# A.4 Relations and the Relational Algebra

Relations are common in AI and database systems. The relational algebra defines operations on relations and is the basis of relational databases.

A scope $S$ is a set of variables. A tuple $t$ on scope $S$ has a value on each variable in its scope. A variable can be seen as a function on tuples; one that returns the value for that variable for that tuple. We write $X(t)$ to be the value of tuple $t$ on variable $X$. The value of ${X}({t})$ must be in $dom(X)$. This is like the mathematical notion of tuple, except the index is given by a variable, not by an integer.

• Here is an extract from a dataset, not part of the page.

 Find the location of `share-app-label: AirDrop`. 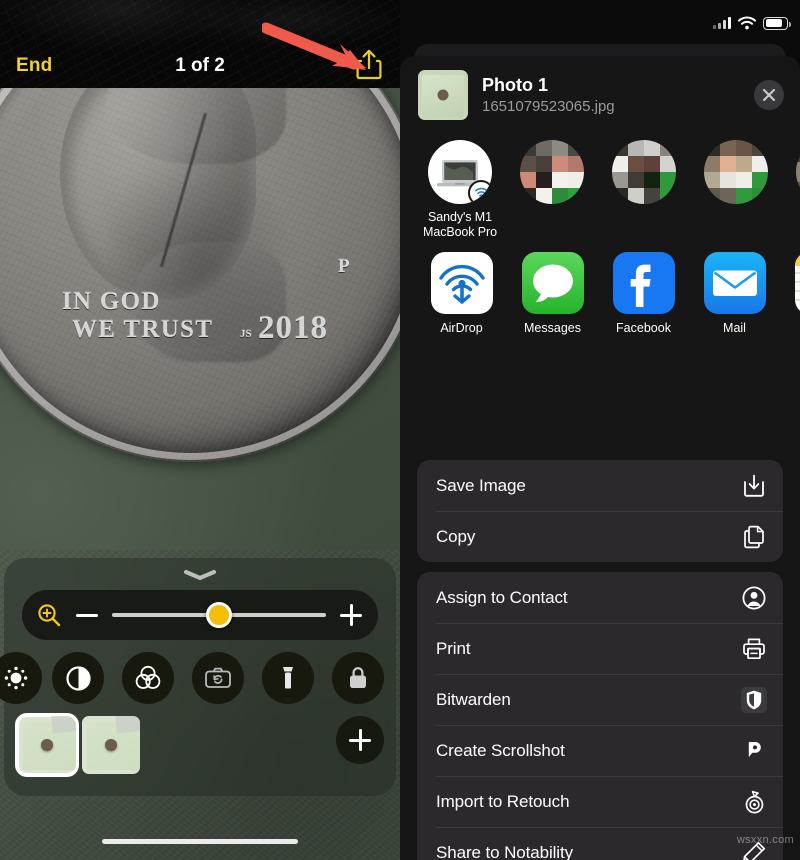

share-app-label: AirDrop is located at coordinates (462, 328).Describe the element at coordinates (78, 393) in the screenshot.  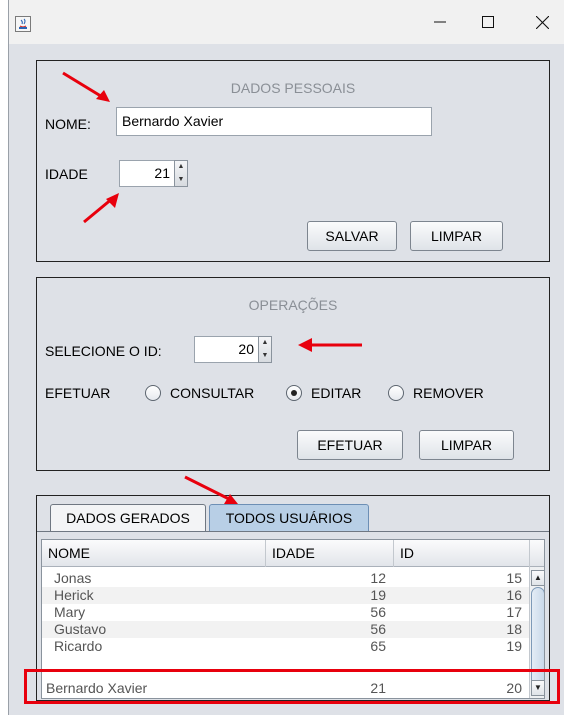
I see `efetuar-label: EFETUAR` at that location.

A relation is a set of tuples, all with the same scope. A relation is often given a name. The scope of the tuples is often called the relation scheme. A relational database is a set of relations. A scheme of a relational database is the set of pairs of relation names and relation schemes.

A relation with scope $X_{1},\dots,X_{n}$ can be seen as a Boolean factor on $X_{1},\dots,X_{n}$, where the true elements are represented as tuples.

Often a relation is written as a table.

###### Example A.2.

The following is a tabular depiction of a relation, $enrolled$:

$Course$ $Year$ $Student$ $Grade$
cs322 2008 fran 77
cs111 2009 billie 88
cs111 2009 jess 78
cs444 2008 fran 83
cs322 2009 jordan 92

The heading gives the scheme, namely $\{Course,Year,Student,Grade\}$, and every other row is a tuple. The first tuple, call it $t_{1}$, is defined by ${Course}({t_{1}})=\mbox{cs322}$, ${Year}({t_{1}})=2008$, ${Student}({t_{1}})=\mbox{fran}$, ${Grade}({t_{1}})=77$.

The order of the columns and the order of the rows is not significant.

If $r$ is a relation with scheme $S$, and $c$ is a condition on the variables in $S$, the selection of $c$ in $r$, written $\sigma_{c}(r)$, is the set of tuples in $r$ for which $c$ holds. The selection has the same scheme as $r$.

If $r$ is a relation with scheme $S$, and $S_{0}\subseteq S$, the projection of $r$ onto $S_{0}$, written $\pi_{S_{0}}(r)$, is the set of tuples of $r$ where the scope is restricted to $S_{0}$.

###### Example A.3.

Suppose $enrolled$ is the relation given in Example A.2.

The relation $\sigma_{Grade>79}(enrolled)$ selects those tuples in $enrolled$ where the grade is over 79. This is the relation:

$Course$ $Year$ $Student$ $Grade$
cs111 2009 billie 88
cs444 2008 fran 83
cs322 2009 jordan 92

The relation $\pi_{\{Student,Year\}}(enrolled)$ specifies what years students were enrolled:

$Student$ $Year$
fran 2008
billie 2009
jess 2009
jordan 2009

Notice how the first and the fourth tuple of $enrolled$ become the same tuple in the projection; they represent the same function on $\{Student,Year\}$.

If two relations are on the same scheme, the union, intersection, and set difference of these are defined as the corresponding operations on the set of tuples.

If $r_{1}$ and $r_{2}$ are two relations, the natural join of $r_{1}$ and $r_{2}$, written $r_{1}\bowtie r_{2}$, is a relation where

• the scheme of the join is the union of the scheme of $r_{1}$ and the scheme of $r_{2}$

• a tuple is in the join if the tuple restricted to the scope of $r_{1}$ is in the relation $r_{1}$ and the tuple restricted to the scope of $r_{2}$ is in the relation $r_{2}$.

###### Example A.4.

Consider the relation $assisted$:

$Course$ $Year$ $TA$
cs322 2008 yuki
cs111 2009 sam
cs111 2009 chris
cs322 2009 yuki

The join of $enrolled$ and $assisted$, written $enrolled\bowtie assisted$, is the relation

$Course$ $Year$ $Student$ $Grade$ $TA$
cs322 2008 fran 77 yuki
cs111 2009 billie 88 sam
cs111 2009 jess 78 sam
cs111 2009 billie 88 chris
cs111 2009 jess 78 chris
cs322 2009 jordan 92 yuki

Note how in the join, the information about $cs444$ was lost, as there was no TA in that course.